Répondez brièvement à ces questions d'après l'extrait sur le paysage de neige.
1. Vers quelle heure la vie s'étire-t-elle dans les fermes solitaires ?
2. De quelle couleur sont les façades dont se distinguera le cadre blanc des fenêtres ?
3. De quelle couleur s'enflamment les fûts des pins dans les sous-bois clairsemés ?

──────── Extrait présenté ────────

On part au blême éclairage de la neige. L’aube ne se lève point du ciel : elle rampe le long des haies et lèche la lisière des bois d’une lueur de lanterne sourde. Vers neuf heures seulement, la vie s’étire et se dégourdit dans les fermes solitaires. Des chandelles pointent derrière les fenêtres dont le cadre blanc se distinguera bientôt des façades rouges. La neige sur les taillis a les mêmes tons mous et mats que la ouate aux arbres de Noël éteints. C’est un monde endormi, sans figure, presque décoloré, un monde fatigué du poids des songes, où les âmes doivent se réveiller paresseuses et crépusculaires. Mais, dès qu’au Sud-Est la ligne du soleil a surmonté la couronne des bois, le jeu fantastique commence. Il commence par une incroyable jeunesse d’azur où toutes les choses prennent de la transparence et de la légèreté. Les collines se détachent de l’horizon ; elles avancent avec de la lumière derrière elles, et, d’un bleu clair, ondulent comme des vagues frangées d’écume. La neige se colore de teintes aussi changeantes que les flots de la mer la plus nuancée. D’abord jaune pâle, puis rouge, le soleil, toujours oblique, est devenu bientôt d’un jaune de safran. Vers le milieu du jour, toute l’atmosphère est jaune ; mais, dans les sous-bois clairsemés, les fûts des pins s’enflamment d’un rouge de cuivre.

──────── Matériel recueilli ────────

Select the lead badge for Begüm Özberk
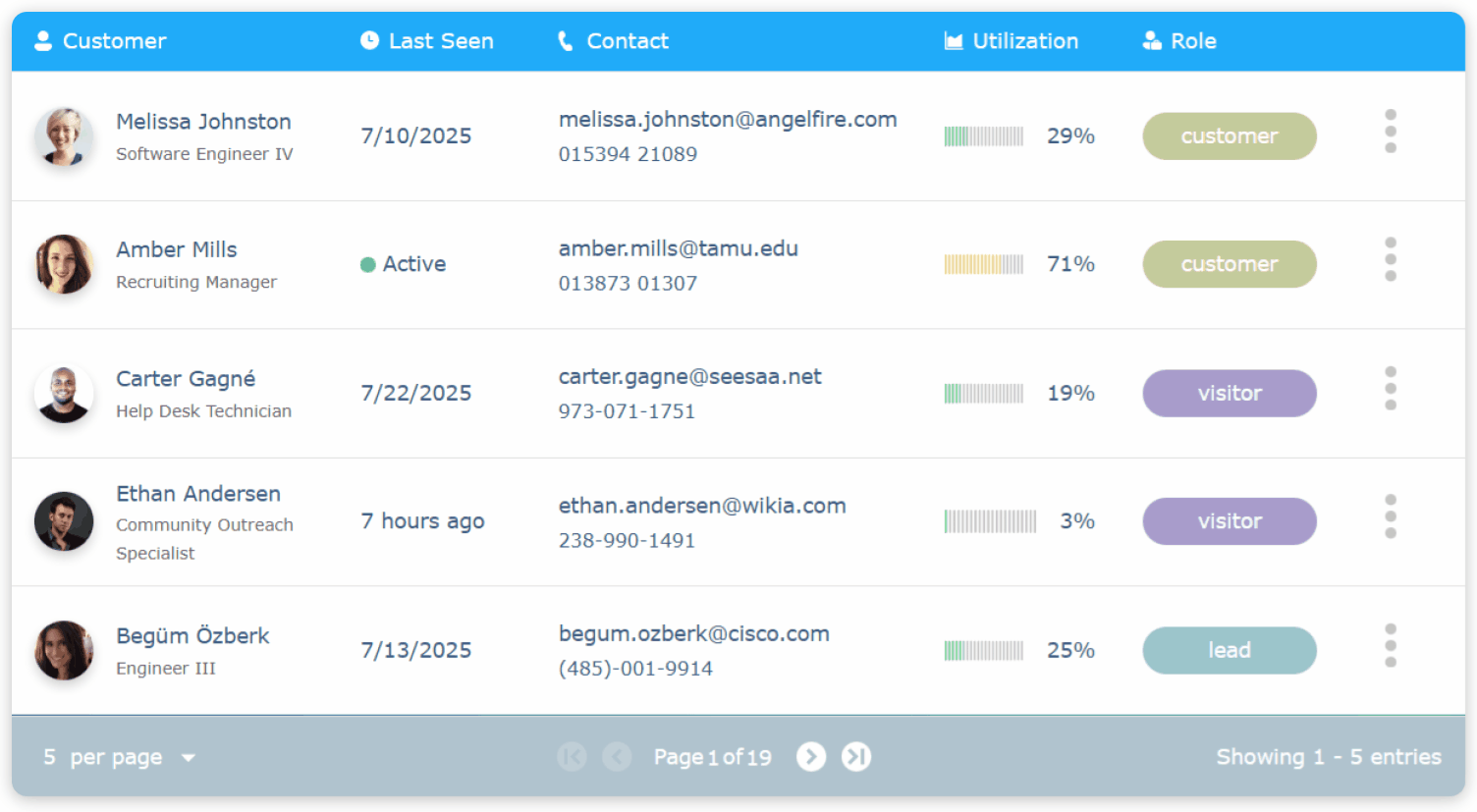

────────

Corrigé >>
1. Vers neuf heures.
2. Elles sont rouges.
3. D'un rouge de cuivre.